Niches of trust: 3 one-man consumer sites

Car Place, Theme Park Insider & Consumer World sometime outshine big media

This column appeared Jan. 22, 2002, in the Online Journalism Review. Here’s the version on the OJR site. Updated May 31, 2002.

By J.D. Lasica

When it comes to consumer news and information, bigger is better, right? Not necessarily — and not when business interests and advertising dollars trump the rights of readers to obtain honest, hard-hitting advice that would send a media bean-counter into a stroke.

As most newspaper and broadcast journalists can attest, there are some news subjects that are considered generally off-limits to the news side, especially if they involve major advertisers or business associates of the publisher. In two decades working at daily newspapers, I’ve had only two stories spiked: One reported on a minor lawsuit against family members of my newspaper’s publisher; the second was a column criticizing the practices of used-car salesmen. My friends in the business, travel, real estate and automotive sections have also waded into their fair share of ethical quagmires. One need only head over to any journalism trade magazine for testimony to the increasingly grim tally in the battle between journalistic values and stockholders’ quarterly returns.
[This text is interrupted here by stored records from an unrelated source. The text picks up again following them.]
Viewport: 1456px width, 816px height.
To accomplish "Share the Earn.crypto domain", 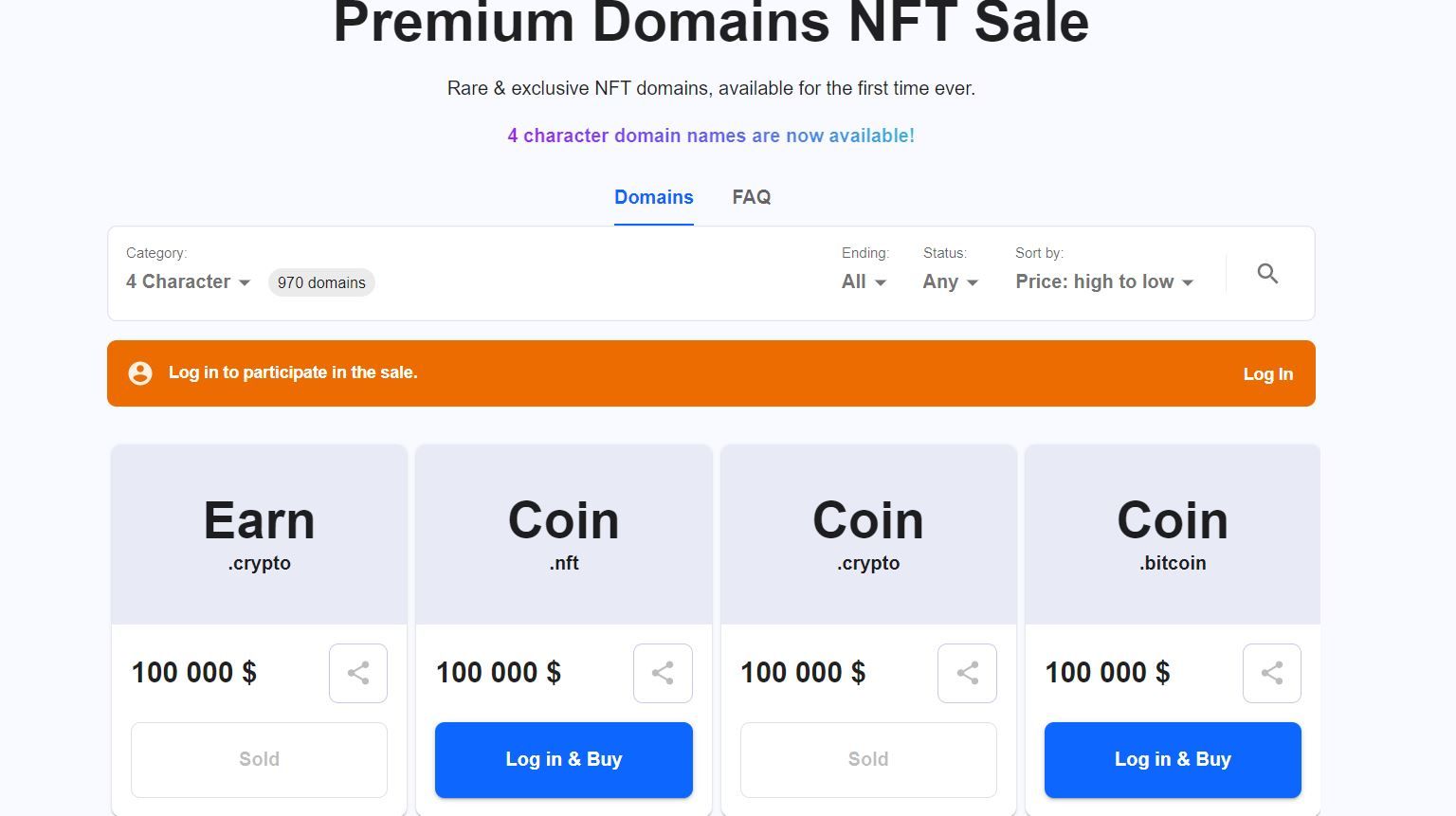I will click(x=358, y=674).
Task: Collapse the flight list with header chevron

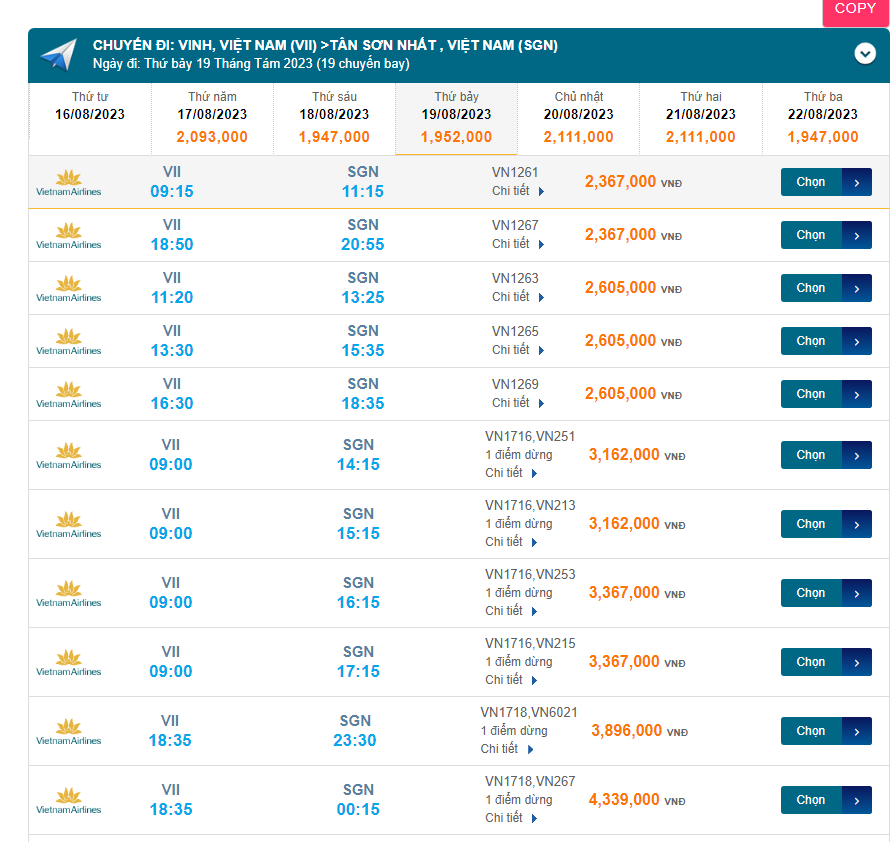Action: point(865,54)
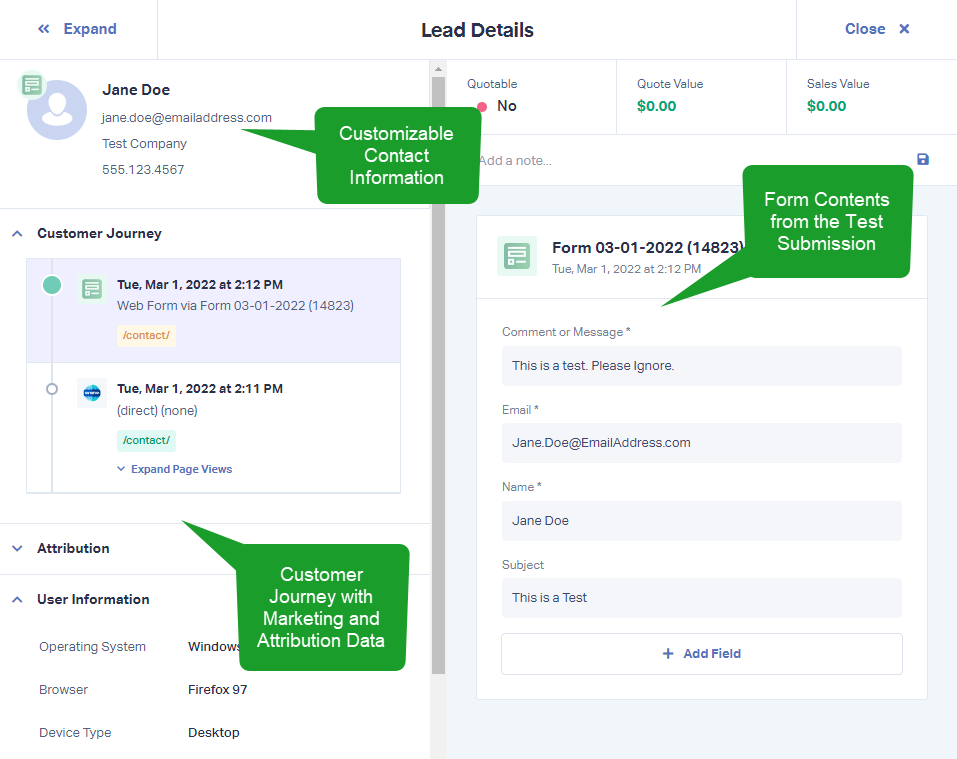The height and width of the screenshot is (759, 957).
Task: Close the Lead Details panel
Action: pos(877,29)
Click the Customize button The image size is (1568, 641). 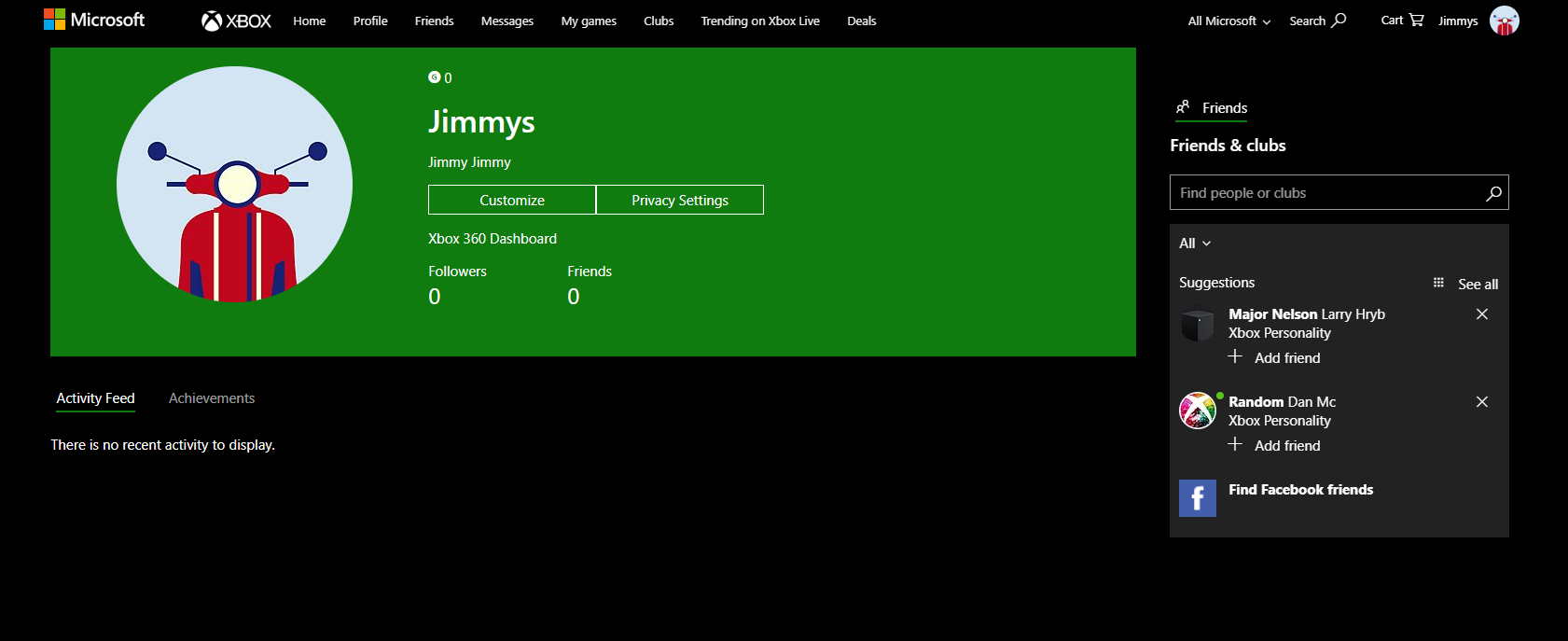coord(512,200)
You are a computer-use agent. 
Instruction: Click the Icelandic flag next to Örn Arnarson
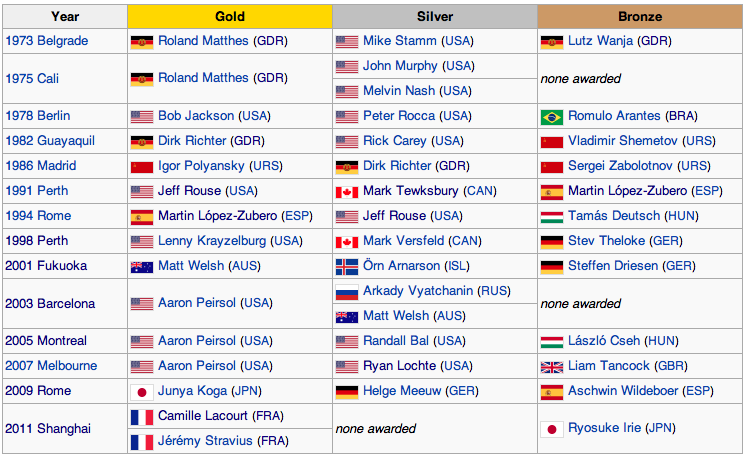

Certainly, patches of brave reporting and of editors standing up to advertiser interests take place all the time, with little fanfare and too few kudos. Now comes the Net to help balance the equation further.

We scoped out three sites practicing varying forms of consumer journalism and community news: The Car Place, Theme Park Insider and Consumer World. All are run by current or former print journalists who put the public interest above the bottom line. All operate on a modest budget (what else?) out of their creators’ homes. And all are possible only because of the Web.

The Car Place

Bob Bowden

Ever read a review of a new car and felt there was something missing — namely, critical commentary and skeptical journalism that looks out for your interests? Bob Bowden hears you. Oh, indeed he does.

Bowden, 60, is a veteran of the newspaper automotive wars. He worked in newsrooms for 32 years, including 21 years at the St. Petersburg Times and nine years at the Tampa Tribune. Beginning in the late 1980s he began reviewing new cars, and he’s now driven and sized up well over 1,000. But there have been bumps along the way.